Ora, naquela data (24 de Fevereiro de 2002), o regime legal em vigor, quanto à caducidade do contrato de arrendamento urbano para habitação, em caso de morte do arrendatário, era já o consagrado nos arts. 83º, 85º, 86º, 87º, 88º e 89º do Regime do Arrendamento Urbano aprovado pelo Decreto-Lei nº 321-B/90, de 15 de Outubro.
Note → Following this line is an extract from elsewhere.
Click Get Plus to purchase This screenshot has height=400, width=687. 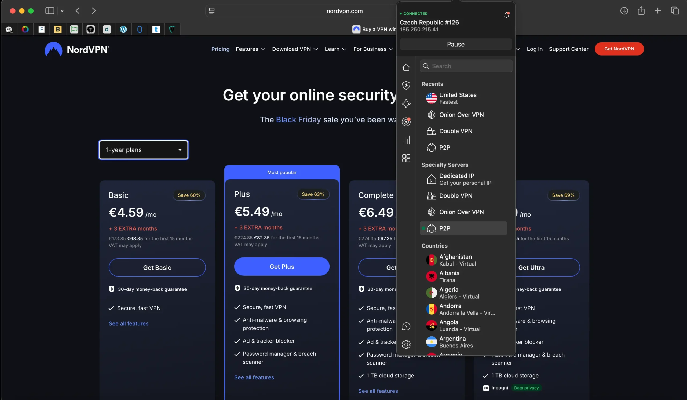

Dele resulta que, enquanto a locação, em geral, caduca por morte do locatário (art. 1051º, nº 1, al. e), do Cód. Civ.), salvo convenção escrita em contrário (art. 1059º, nº 1, do mesmo diploma), o arrendamento para habitação, embora, em princípio, também caduque por morte do arrendatário (art. 83º do R.A.U. - correspondente ao art. 1110º, nº 1, 2ª parte, do Código Civil), não caduca, todavia, por morte do primitivo[50] arrendatário (ou daquele a quem este tiver cedido a sua posição contratual[51] [52]) em seis hipóteses:
a) se lhe sobreviver cônjuge não separado judicialmente de pessoas e bens ou de facto (al. a) do nº 1 do art. 85º do R.A.U.);
b) se ele deixar descendente - filho, neto ou bisneto - com menos de 1 ano de idade[53] ou que com ele convivesse há mais de um ano à data da ocorrência da sua morte (al. b) do nº 1 do cit. art. 85º);
c) se lhe sobreviver pessoa que com ele vivesse em união de facto há mais de dois anos, não sendo o arrendatário casado ou estando ele separado judicialmente de pessoas e bens do seu cônjuge (al. c) do nº 1 do cit. art. 85º, na redacção introduzida pelas Leis nºs 6/2001 e 7/2001, de 11 de Maio);
d) se lhe sobreviver ascendente - pai, mãe, avô, avó, bisavô, bisavó - que com ele convivesse há mais de um ano à data da verificação do seu óbito (al. d) do nº 1 do cit. art. 85º);
e) se ele deixar afim na linha recta que com ele convivesse há mais de um ano à data do seu falecimento (al. e) do nº 1 do cit. art. 85º);
f) se lhe sobreviverem quaisquer pessoas que com ele vivessem em economia comum há mais de dois anos (al. f) do nº 1 do cit. art. 85º, na redacção introduzida pelas Leis nºs 6/2001 e 7/2001, de 11 de Maio).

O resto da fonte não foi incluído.